Per quanto riguarda l’incidenza dei lavoratori stranieri, comunitari e non, è passata dal 6,3 del 2007 al 10,5% del 2016. Si tratta di dieci anni,  un aumento impercettibile se si tiene conto della crescita della migrazione. In Agricoltura, lavori più pesanti, 16,6% del totale, nel Commercio, si è passati dal 3,7% rilevato nel 2007 al 7,2% del totale degli occupati nel 2016, e i servizi, in cui la presenza straniera è passata dal 5,9% al 10,7%. Commenta Sommella: “Sono numeri che danno un volto a tutti coloro che ogni giorno incontriamo nei cantieri, nei negozi aperti h 24 e nei tanti campi coltivati”.

Passiamo al capitolo che riguarda l’istruzione dei lavoratori stranieri, uno su cinque è laureato, ma l’80% del totale ha una qualifica di operaio. Capita così anche per i giovani italiani. Il 21% dei lavoratori Ue e non Ue impiegati con mansioni di basso livello è laureato e il 36,4% dei laureati svolge la funzione dirigenziale; i lavoratori stranieri con al massimo la licenza media che svolgono mansioni tecniche di tipo operaio sono il 32,1%; nel caso dei lavoratori con educazione secondaria superiore equivalente al diploma, il 31,2% dei cittadini Ue e non Ue svolge un lavoro manuale specializzato.
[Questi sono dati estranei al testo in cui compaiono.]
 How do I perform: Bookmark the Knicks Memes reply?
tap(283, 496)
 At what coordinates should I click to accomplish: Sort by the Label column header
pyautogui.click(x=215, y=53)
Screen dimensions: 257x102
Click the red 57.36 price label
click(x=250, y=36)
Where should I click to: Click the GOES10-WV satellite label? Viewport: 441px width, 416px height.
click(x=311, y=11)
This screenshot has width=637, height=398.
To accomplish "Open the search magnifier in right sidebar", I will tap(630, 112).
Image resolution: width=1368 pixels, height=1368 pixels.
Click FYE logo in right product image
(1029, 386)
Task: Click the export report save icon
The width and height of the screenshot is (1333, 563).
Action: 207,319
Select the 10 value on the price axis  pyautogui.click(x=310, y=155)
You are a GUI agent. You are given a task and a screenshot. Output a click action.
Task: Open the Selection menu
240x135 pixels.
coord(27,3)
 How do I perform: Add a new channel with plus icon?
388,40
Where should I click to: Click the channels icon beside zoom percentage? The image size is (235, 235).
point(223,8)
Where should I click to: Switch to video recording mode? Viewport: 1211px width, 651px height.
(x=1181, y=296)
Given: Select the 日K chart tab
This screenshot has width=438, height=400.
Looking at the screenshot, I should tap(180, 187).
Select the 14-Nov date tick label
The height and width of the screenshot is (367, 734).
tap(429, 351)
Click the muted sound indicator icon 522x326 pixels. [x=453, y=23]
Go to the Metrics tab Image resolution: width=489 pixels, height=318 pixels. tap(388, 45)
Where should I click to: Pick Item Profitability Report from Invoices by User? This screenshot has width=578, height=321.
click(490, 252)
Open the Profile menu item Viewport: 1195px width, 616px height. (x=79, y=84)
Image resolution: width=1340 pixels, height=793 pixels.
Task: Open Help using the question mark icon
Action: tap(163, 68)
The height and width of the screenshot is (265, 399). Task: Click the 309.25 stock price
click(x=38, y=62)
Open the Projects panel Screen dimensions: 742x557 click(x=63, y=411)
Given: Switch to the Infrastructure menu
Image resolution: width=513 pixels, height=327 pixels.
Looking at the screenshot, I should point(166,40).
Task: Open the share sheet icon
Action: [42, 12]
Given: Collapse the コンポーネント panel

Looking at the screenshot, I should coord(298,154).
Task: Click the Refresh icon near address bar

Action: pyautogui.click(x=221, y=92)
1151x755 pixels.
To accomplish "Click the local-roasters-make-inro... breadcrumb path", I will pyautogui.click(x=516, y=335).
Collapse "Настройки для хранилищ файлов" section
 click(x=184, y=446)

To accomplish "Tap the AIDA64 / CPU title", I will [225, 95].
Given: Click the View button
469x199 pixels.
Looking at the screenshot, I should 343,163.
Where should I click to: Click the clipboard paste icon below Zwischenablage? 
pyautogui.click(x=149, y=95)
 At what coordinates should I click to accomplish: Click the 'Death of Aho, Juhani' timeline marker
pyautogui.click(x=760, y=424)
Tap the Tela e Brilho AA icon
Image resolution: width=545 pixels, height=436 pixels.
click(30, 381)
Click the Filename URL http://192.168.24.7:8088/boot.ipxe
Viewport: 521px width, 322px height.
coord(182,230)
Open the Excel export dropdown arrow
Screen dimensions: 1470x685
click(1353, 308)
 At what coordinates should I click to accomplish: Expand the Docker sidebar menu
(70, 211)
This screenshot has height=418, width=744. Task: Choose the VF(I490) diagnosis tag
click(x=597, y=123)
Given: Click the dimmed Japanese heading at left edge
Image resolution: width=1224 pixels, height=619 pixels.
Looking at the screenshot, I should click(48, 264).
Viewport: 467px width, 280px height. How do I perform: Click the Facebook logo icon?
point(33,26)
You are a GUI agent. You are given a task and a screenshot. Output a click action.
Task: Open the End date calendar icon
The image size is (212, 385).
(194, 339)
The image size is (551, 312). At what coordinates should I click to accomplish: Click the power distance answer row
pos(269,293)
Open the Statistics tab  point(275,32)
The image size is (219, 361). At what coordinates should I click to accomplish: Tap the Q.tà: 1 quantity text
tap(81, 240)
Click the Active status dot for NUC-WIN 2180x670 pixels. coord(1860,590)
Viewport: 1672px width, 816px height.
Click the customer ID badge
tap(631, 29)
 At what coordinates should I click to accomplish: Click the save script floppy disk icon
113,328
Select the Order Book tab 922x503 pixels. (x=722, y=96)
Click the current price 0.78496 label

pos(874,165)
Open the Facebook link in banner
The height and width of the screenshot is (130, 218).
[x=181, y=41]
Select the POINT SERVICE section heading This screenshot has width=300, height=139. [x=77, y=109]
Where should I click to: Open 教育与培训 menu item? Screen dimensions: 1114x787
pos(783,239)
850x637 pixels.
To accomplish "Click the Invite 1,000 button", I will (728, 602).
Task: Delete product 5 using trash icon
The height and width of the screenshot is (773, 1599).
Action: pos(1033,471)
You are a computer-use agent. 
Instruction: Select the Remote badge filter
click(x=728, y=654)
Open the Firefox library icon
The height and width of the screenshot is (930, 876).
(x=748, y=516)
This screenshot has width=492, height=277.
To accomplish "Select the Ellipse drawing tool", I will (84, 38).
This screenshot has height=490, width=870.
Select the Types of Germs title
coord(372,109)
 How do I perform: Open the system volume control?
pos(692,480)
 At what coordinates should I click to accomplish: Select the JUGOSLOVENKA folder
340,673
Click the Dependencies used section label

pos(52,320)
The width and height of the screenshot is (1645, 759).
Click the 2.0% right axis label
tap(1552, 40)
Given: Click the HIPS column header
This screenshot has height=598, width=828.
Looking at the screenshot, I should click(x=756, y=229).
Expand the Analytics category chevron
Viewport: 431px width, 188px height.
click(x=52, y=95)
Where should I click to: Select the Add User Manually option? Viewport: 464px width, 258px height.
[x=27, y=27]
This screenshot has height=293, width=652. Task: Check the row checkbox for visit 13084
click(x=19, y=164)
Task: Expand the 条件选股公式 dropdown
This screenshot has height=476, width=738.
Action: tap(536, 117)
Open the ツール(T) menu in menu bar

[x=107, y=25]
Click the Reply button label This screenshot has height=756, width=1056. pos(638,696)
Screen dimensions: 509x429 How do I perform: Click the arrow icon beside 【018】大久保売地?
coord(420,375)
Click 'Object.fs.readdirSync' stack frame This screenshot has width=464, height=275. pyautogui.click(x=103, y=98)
L’indagine conclude con una domanda tratta da questionari Istat sul grado di soddisfazione. Il punteggio va da 0 (per niente soddisfatto) a 10 (molto soddisfatto). Il 41,3% degli occupati non comunitari di 15 anni e oltre e il 48,5% dei comunitari dichiara di avere un alto livello di soddisfazione, a fronte del 54,8% dei lavoratori italiani, mentre solo l’11,4% si dice insoddisfatto. Un commento? I numeri parlano da soli. Diciamo solo che le donne e gli uomini del governo, i renziani, farebbero bene a tener conto di questo rapporto.